Computational modelling to investigate the sampling of lead in drinking water

Abstract

The monitoring of lead in drinking water is beset by difficulties relating to the inherent temporal variation of lead emissions at individual premises. Such difficulties are compounded by spatial variation when considering an entire water supply area (e.g., City or Town), which is necessary to determine compliance with regulatory standards and to judge the efficacy of corrective measures. A computational modelling system, that uses a Monte Carlo probabilistic framework for simulating lead emissions within a water supply area, has been successfully validated in a range of UK case studies and enabled corrective treatment measures to be optimised for a range of water types. This modelling system includes the simulation of a range of sampling methods, and has made it possible to undertake an exhaustive comparison between daily average lead emissions (DAC – which are equivalent to weekly average lead concentrations as a consequence of the modelling system used), random daytime sampling (RDT), 30 min stagnation sampling (30MS) and 6 h stagnation sampling (6HS).
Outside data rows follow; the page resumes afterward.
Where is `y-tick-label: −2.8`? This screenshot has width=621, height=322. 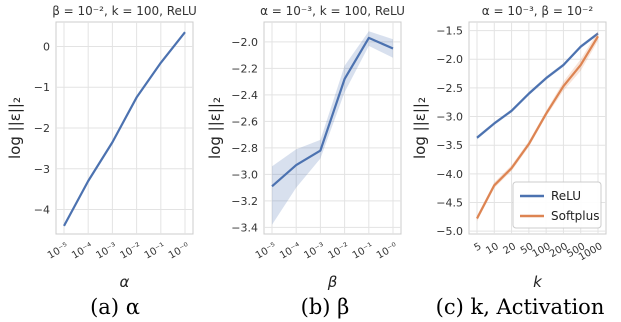 y-tick-label: −2.8 is located at coordinates (244, 148). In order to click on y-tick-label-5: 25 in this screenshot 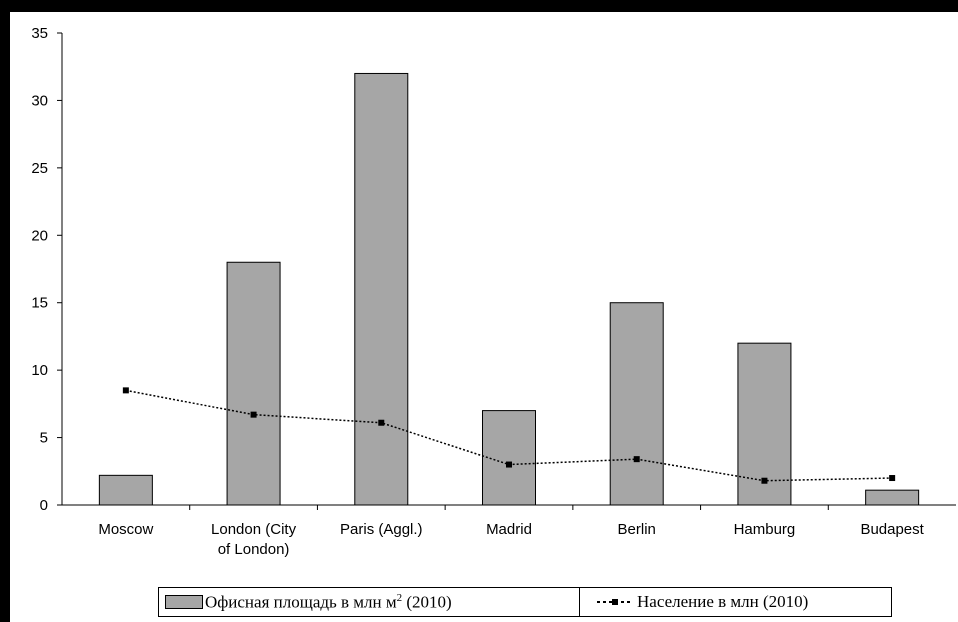, I will do `click(40, 168)`. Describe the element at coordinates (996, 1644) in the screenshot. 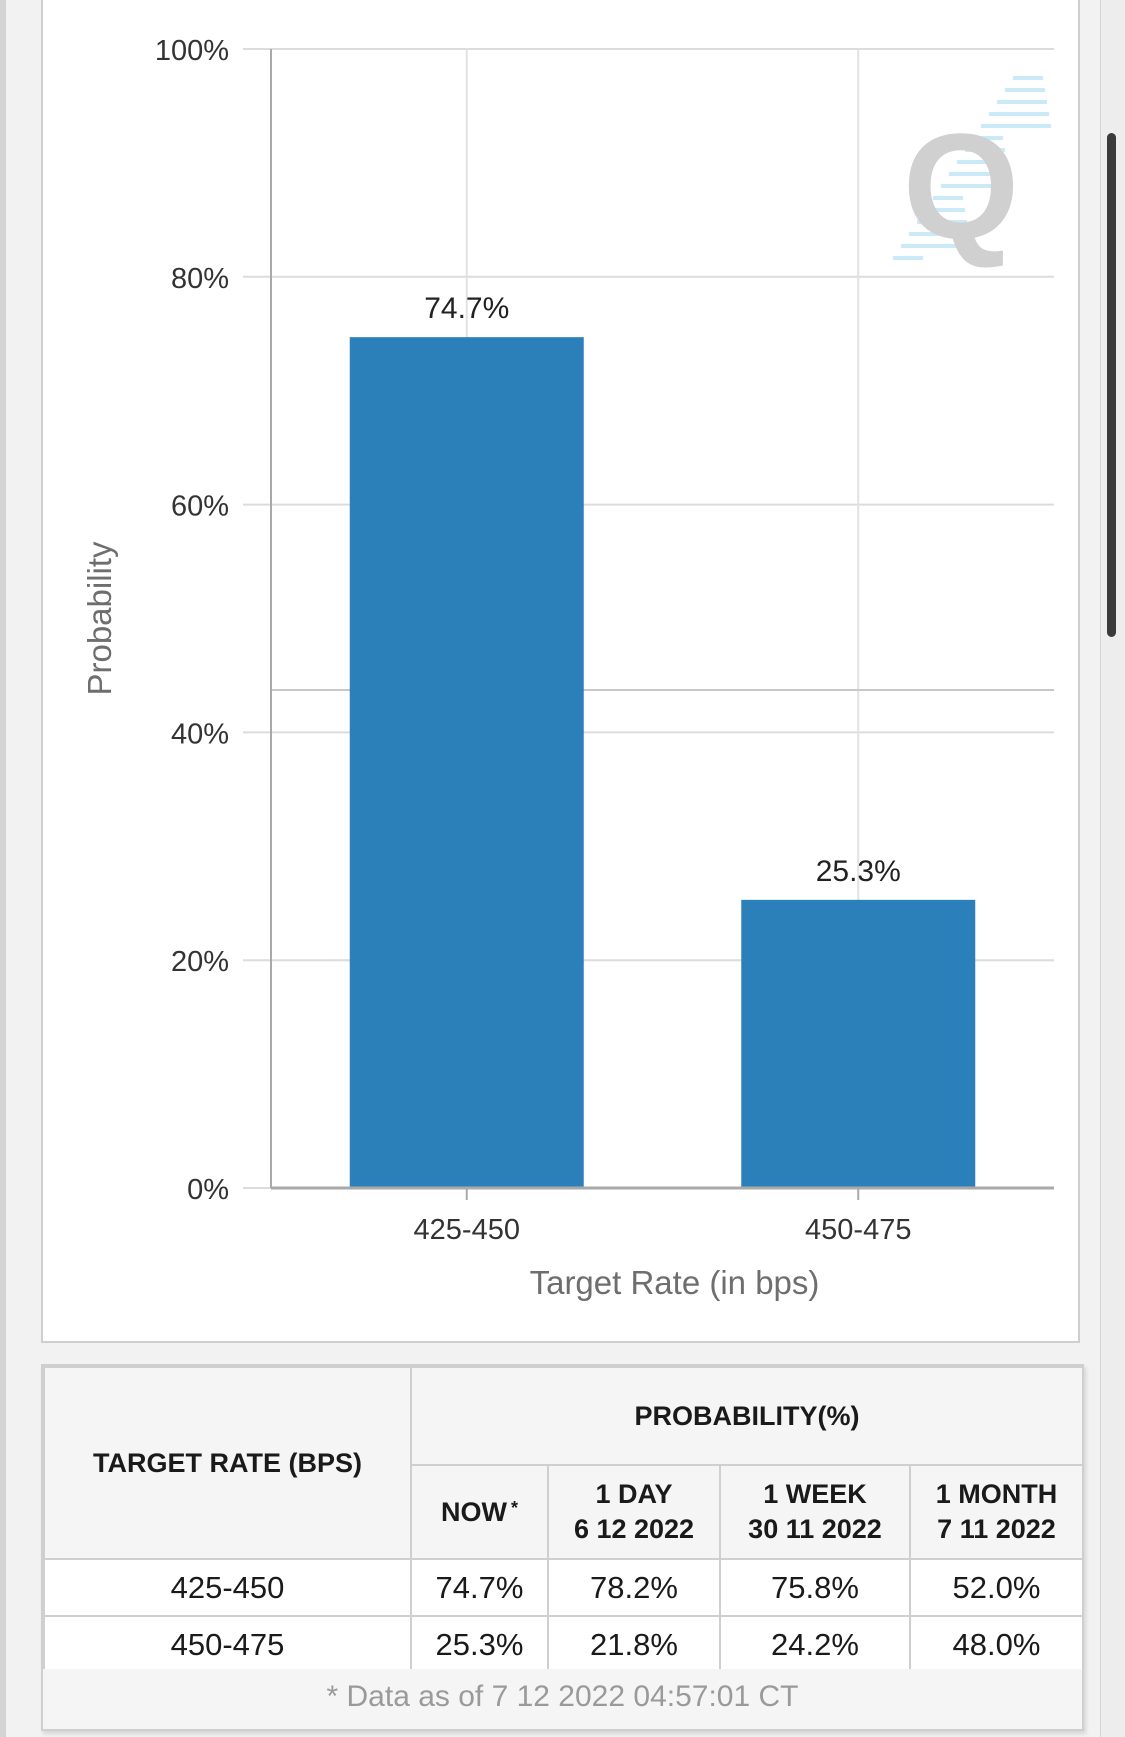

I see `one-month-cell: 48.0%` at that location.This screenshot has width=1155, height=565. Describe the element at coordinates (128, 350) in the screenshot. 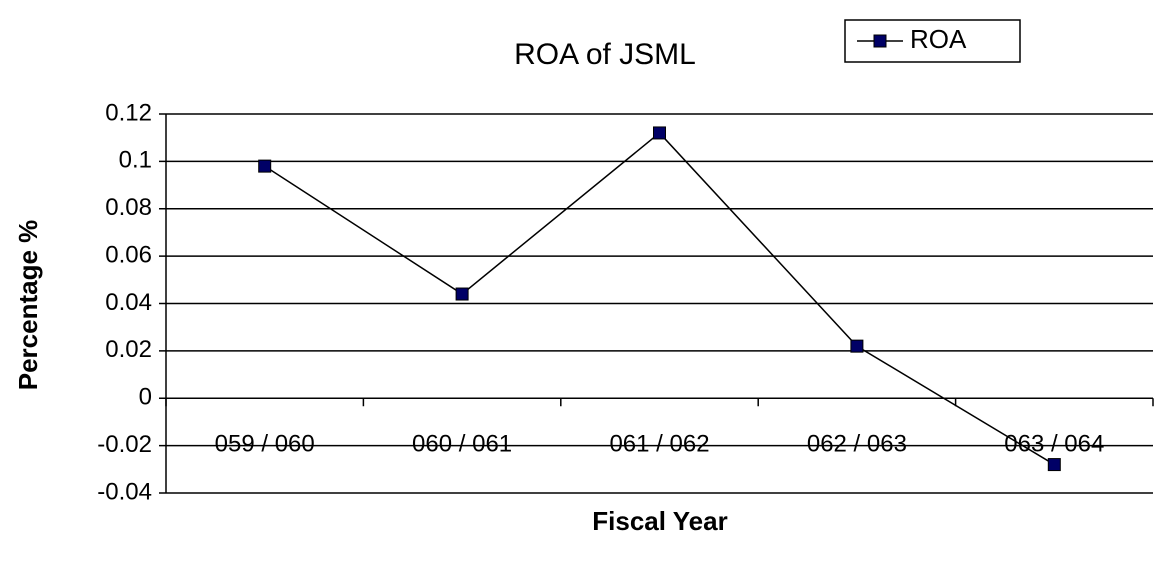

I see `y-tick-label: 0.02` at that location.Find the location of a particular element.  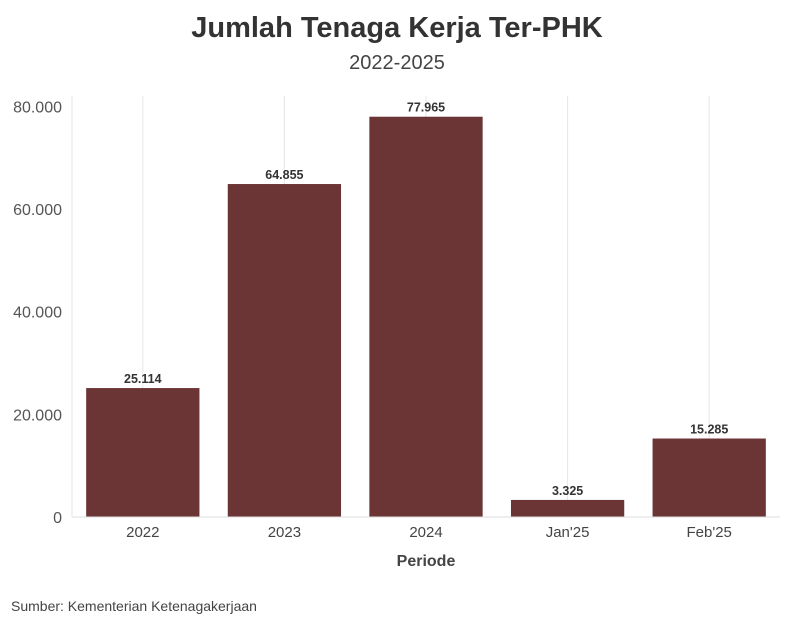

x-tick-label: 2024 is located at coordinates (426, 532).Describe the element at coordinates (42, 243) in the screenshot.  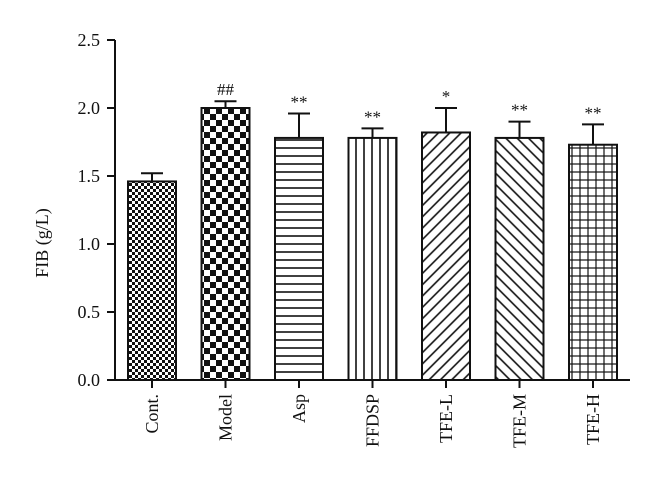
I see `y-axis-label: FIB (g/L)` at that location. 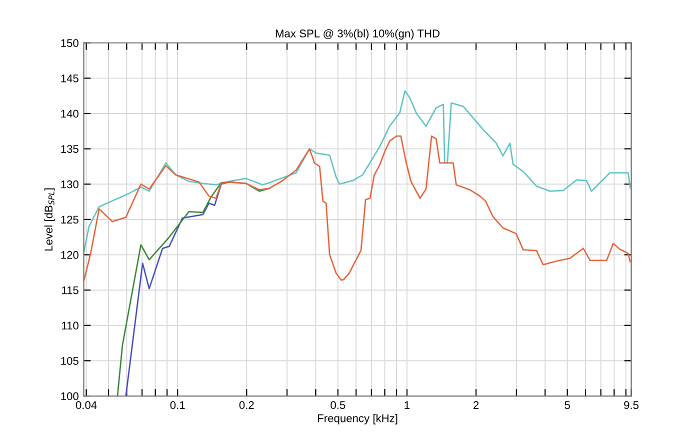 What do you see at coordinates (567, 406) in the screenshot?
I see `x-tick-label: 5` at bounding box center [567, 406].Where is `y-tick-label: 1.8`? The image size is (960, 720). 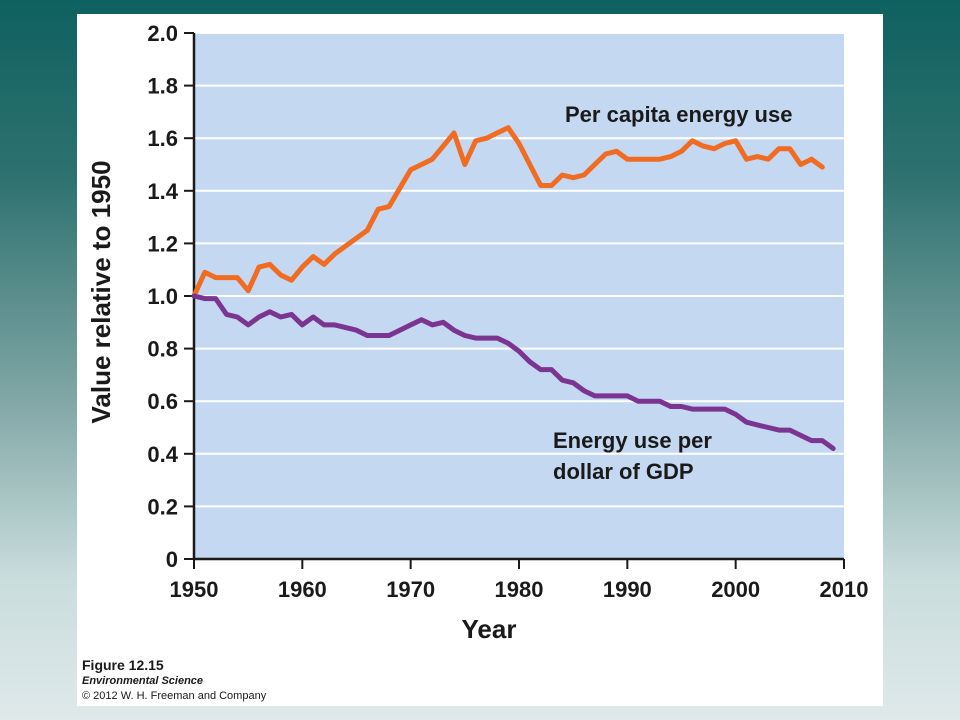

It is concluded that: (a) the stringency of UK and US compliance assessment methods for lead in drinking water is fairly similar for waters of reduced plumbosolvency, despite different sampling approaches; (b) RDT sampling is equivalent to random DAC for waters of moderate plumbosolvency; (c) RDT sampling is more stringent than random DAC for waters of low plumbosolvency; (d) all random sampling methods suffer from poor reproducibility, albeit less so for low plumbosolvency water; and (e) fixed point stagnation sampling may not be representative.